LISTED ENTRIES:
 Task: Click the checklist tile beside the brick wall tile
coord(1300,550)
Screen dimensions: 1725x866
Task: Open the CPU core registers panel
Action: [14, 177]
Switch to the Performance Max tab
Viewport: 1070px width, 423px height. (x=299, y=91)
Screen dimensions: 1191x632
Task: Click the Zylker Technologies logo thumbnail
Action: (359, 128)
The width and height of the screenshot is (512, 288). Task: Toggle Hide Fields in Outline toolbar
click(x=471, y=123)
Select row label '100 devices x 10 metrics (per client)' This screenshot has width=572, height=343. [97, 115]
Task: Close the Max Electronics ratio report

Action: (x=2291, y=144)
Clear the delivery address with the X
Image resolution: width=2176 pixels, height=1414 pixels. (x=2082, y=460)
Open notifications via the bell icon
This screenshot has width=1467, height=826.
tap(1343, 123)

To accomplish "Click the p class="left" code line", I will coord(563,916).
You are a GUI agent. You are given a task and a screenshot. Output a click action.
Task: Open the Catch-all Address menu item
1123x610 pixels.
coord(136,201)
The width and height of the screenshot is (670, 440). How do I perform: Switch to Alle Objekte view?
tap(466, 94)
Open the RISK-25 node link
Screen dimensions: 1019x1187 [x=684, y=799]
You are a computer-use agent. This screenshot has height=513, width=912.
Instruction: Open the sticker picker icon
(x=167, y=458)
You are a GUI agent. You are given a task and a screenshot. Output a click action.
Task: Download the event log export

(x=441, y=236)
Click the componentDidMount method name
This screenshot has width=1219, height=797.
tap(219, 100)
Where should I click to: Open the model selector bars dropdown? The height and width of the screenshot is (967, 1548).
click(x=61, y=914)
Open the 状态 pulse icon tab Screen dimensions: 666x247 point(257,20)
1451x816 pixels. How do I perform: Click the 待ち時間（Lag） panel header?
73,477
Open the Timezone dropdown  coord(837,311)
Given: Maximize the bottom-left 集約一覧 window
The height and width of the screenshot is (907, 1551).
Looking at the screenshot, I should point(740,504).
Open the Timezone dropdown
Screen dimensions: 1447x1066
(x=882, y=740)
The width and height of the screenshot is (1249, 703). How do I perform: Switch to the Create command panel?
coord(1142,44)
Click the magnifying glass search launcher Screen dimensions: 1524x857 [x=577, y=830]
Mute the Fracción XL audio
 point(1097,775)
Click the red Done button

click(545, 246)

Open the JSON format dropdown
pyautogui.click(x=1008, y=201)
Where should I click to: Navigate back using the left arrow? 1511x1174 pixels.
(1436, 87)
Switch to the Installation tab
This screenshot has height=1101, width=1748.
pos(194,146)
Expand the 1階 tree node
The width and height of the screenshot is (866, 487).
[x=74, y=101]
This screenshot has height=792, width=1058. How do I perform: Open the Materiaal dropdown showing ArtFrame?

WORK REQUEST: Please give each line above again, word for word.

RESPONSE TO THE EXERCISE:
 Task: Click the checklist tile beside the brick wall tile
coord(1300,550)
Screen dimensions: 1725x866
Task: Open the CPU core registers panel
Action: [14, 177]
Switch to the Performance Max tab
Viewport: 1070px width, 423px height. (x=299, y=91)
Screen dimensions: 1191x632
Task: Click the Zylker Technologies logo thumbnail
Action: (359, 128)
The width and height of the screenshot is (512, 288). Task: Toggle Hide Fields in Outline toolbar
click(x=471, y=123)
Select row label '100 devices x 10 metrics (per client)' This screenshot has width=572, height=343. [97, 115]
Task: Close the Max Electronics ratio report

Action: (x=2291, y=144)
Clear the delivery address with the X
Image resolution: width=2176 pixels, height=1414 pixels. (x=2082, y=460)
Open notifications via the bell icon
This screenshot has width=1467, height=826.
tap(1343, 123)

To accomplish "Click the p class="left" code line", I will coord(563,916).
You are a GUI agent. You are given a task and a screenshot. Output a click action.
Task: Open the Catch-all Address menu item
1123x610 pixels.
coord(136,201)
The width and height of the screenshot is (670, 440). How do I perform: Switch to Alle Objekte view?
tap(466, 94)
Open the RISK-25 node link
Screen dimensions: 1019x1187 [x=684, y=799]
You are a computer-use agent. This screenshot has height=513, width=912.
Instruction: Open the sticker picker icon
(x=167, y=458)
You are a GUI agent. You are given a task and a screenshot. Output a click action.
Task: Download the event log export

(x=441, y=236)
Click the componentDidMount method name
This screenshot has width=1219, height=797.
tap(219, 100)
Where should I click to: Open the model selector bars dropdown? The height and width of the screenshot is (967, 1548).
click(x=61, y=914)
Open the 状态 pulse icon tab Screen dimensions: 666x247 point(257,20)
1451x816 pixels. How do I perform: Click the 待ち時間（Lag） panel header?
73,477
Open the Timezone dropdown  coord(837,311)
Given: Maximize the bottom-left 集約一覧 window
The height and width of the screenshot is (907, 1551).
Looking at the screenshot, I should point(740,504).
Open the Timezone dropdown
Screen dimensions: 1447x1066
(x=882, y=740)
The width and height of the screenshot is (1249, 703). How do I perform: Switch to the Create command panel?
coord(1142,44)
Click the magnifying glass search launcher Screen dimensions: 1524x857 [x=577, y=830]
Mute the Fracción XL audio
 point(1097,775)
Click the red Done button

click(545, 246)

Open the JSON format dropdown
pyautogui.click(x=1008, y=201)
Where should I click to: Navigate back using the left arrow? 1511x1174 pixels.
(1436, 87)
Switch to the Installation tab
This screenshot has height=1101, width=1748.
pos(194,146)
Expand the 1階 tree node
The width and height of the screenshot is (866, 487).
[x=74, y=101]
This screenshot has height=792, width=1058. How do I perform: Open the Materiaal dropdown showing ArtFrame?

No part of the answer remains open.